## EXERCISE OBJECTIVE:
Tell how many lines of the material below hold "computer". The reply is that number alone.

## EXTRACTED ENTRIES:
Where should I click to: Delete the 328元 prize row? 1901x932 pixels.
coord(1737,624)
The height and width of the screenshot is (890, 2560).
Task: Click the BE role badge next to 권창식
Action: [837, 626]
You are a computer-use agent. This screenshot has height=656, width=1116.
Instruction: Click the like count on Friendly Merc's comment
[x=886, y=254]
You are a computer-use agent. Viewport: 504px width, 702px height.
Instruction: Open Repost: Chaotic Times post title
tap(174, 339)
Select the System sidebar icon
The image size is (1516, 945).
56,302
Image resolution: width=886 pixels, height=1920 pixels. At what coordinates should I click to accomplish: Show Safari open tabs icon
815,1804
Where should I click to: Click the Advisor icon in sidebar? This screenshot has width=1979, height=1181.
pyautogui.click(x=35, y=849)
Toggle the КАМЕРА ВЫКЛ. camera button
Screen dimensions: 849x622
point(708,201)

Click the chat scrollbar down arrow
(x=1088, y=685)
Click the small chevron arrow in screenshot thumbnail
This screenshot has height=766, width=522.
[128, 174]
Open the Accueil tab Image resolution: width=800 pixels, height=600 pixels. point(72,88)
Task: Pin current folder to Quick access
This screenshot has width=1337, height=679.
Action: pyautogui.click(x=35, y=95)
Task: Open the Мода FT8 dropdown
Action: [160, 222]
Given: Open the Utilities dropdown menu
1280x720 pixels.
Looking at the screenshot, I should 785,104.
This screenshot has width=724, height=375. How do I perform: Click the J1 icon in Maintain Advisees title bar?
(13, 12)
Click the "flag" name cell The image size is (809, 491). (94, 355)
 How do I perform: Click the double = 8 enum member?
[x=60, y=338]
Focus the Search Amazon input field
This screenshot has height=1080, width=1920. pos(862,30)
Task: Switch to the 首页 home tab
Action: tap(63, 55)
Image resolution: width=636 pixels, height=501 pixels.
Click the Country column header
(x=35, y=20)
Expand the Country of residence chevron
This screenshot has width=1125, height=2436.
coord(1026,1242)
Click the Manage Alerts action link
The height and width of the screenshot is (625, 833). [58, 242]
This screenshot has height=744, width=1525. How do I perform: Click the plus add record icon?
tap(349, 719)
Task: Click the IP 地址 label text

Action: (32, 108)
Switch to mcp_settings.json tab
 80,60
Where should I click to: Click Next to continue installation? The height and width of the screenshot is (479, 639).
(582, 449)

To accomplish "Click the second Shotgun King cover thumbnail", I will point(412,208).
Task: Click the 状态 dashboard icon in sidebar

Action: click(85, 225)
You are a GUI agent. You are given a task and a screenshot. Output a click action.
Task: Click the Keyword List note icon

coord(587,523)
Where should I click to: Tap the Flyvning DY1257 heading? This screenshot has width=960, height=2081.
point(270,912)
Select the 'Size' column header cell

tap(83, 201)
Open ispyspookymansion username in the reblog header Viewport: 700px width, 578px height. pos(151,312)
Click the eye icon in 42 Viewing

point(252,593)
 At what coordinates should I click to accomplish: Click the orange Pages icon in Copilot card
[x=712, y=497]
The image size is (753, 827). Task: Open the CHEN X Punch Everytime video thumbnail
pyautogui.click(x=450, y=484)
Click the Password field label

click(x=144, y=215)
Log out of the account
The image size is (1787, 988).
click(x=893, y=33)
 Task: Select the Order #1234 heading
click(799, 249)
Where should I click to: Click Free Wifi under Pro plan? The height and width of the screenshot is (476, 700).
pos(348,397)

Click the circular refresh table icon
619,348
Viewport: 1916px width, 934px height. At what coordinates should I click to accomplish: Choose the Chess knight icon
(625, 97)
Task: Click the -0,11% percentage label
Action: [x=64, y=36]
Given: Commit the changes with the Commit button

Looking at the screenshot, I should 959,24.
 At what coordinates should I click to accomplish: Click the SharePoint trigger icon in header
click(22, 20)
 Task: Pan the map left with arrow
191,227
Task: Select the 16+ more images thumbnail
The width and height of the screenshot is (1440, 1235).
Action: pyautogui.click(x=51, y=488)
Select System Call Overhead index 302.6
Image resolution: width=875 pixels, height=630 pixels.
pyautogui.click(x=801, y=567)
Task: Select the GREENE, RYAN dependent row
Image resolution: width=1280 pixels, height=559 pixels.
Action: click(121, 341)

## EXERCISE RESULT:
2